More reading. “What I am calling ‘vulgar appropriationism’ is this,” writes Steven Shaviro: “the way in which pop/commercial media today often appropriate formal structures from more-or-less ‘high art,’ or even avant-garde art, of the 20th century, and use them in ways that negates the aesthetic or conceptual radicality of those structures.”
“Where exactly can one draw clear lines between narrative and excess?” asks Peter Labuza. “If excess is defined when a cinematic element no longer serves a purpose for the narrative, what purpose does it serve?” Peter follows this essay on his “core beliefs about the possibilities of cinema, cinephilia, post-60s film theory, digital indexicality, and more” with a quicker entry on the opening shot of Béla Tarr‘s The Man from London (2007).
Also via Movie City News, the Toronto Star‘s Peter Howell has taken notes on the lengthy Q&A’s Leos Carax has given during the TIFF retrospective, notes on the persistence of cinema (“It’s always trying to reinvent itself”), working with Denis Lavant, his references to other films, and the reactions he’s had to Holy Motors.
In Broad Daylight: Movies and Spectators After the Cinema is a book that won’t leave Wheeler Winston Dixon alone. He’s written a second review, this one for Film International. “In short, the more that [Gabriele] Pedullà keeps arguing that the cinema is dead to theatrical spectators, the more the medium itself fights back… And yet, there is truth to Pedullà’s repeated—and the book as a whole is often repetitive—assertion that what we call a ‘movie’ is undergoing a radical transformation in both form and content.”

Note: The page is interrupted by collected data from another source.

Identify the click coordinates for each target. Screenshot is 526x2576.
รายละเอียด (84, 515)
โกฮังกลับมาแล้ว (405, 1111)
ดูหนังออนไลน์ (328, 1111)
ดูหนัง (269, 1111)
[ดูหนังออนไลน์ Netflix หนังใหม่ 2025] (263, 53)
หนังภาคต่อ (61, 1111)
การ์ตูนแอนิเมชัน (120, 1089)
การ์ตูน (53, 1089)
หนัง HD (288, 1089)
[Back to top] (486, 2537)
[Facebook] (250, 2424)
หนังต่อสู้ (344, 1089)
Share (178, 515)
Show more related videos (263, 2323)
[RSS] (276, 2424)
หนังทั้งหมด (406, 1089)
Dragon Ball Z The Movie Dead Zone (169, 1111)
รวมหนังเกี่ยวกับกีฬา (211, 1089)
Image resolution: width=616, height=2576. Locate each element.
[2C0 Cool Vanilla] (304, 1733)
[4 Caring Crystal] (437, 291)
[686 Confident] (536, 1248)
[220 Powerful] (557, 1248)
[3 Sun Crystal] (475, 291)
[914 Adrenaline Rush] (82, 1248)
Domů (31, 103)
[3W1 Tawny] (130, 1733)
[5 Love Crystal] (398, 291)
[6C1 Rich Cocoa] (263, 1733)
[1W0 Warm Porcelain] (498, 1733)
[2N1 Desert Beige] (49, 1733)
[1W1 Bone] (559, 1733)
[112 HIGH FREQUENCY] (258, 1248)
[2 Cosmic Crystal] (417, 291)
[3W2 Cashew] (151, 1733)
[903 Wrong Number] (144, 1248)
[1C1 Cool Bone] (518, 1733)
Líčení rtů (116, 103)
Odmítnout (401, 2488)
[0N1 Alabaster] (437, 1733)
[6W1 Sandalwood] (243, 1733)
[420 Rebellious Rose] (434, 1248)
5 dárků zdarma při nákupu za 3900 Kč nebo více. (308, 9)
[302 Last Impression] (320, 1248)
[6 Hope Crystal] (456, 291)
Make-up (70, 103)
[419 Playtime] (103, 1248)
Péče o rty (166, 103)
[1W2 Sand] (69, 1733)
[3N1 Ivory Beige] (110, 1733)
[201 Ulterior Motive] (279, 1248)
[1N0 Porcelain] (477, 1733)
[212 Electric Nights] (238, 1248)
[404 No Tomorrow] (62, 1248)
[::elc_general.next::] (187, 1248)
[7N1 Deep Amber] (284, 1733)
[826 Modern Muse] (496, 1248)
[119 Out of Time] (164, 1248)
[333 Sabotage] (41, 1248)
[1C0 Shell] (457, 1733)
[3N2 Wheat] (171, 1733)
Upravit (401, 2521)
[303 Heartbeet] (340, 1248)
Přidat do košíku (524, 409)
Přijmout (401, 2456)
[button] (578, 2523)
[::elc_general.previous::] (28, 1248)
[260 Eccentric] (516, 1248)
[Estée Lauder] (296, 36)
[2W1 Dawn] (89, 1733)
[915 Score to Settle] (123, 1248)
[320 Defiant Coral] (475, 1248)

Olive Films’ release of Betty Boop: Essential Collection Vol. 1 has prompted Dave Kehr to look back in the New York Times on the Fleischer Brothers’ character who always “seems unaware of the erotic spell she casts on the anthropomorphic world around her.”
“Will James Franco please stop?” begs Los Angeles Times book critic David L. Ulin.
New York. Wayne Koestenbaum has a new book out, My 1980s & Other Essays, and you can spend an evening with him tomorrow. Light Industry‘s posted his program notes: Start with Judy Garland…. End with Susan Sontag, or Warhol’s two screen tests of her elliptical allure.”
Los Angeles. Werner Herzog’s installation Hearsay of the Soul is on view at the Getty through January 19, and for Special Affects, Jordan Schonig argues that it “should be given our sincere attention, less as a celebrated artistic debut than as a window into the mind of an enigmatic filmmaker.” Meantime, we carry on updating our entry on “Herzog Season.”
In the works. “Rio de Janeiro’s mayor says he’ll pay ‘whatever it takes’ to get Woody Allen to set one of his films in the seaside city,” reports the Guardian‘s Catherine Shoard.
Joseph Kosinski (TRON: Legacy, Oblivion) will direct the new Twilight Zone movie. At Movies.com, Peter Hall‘s looking on the bright side.
Listening. Catherine Grant gathers links to “Film and Media Studies Podcasts Galore!”
Obit. “I have just learned of the death today of legendary Italian film producer Luciano Martino, the brother of director Sergio Martino, at the age of 80,” writes Tim Lucas. “Simply put, the Golden Age of Italian Fantasy would have been no more than an aberration without his financial support and encouragement of this man.”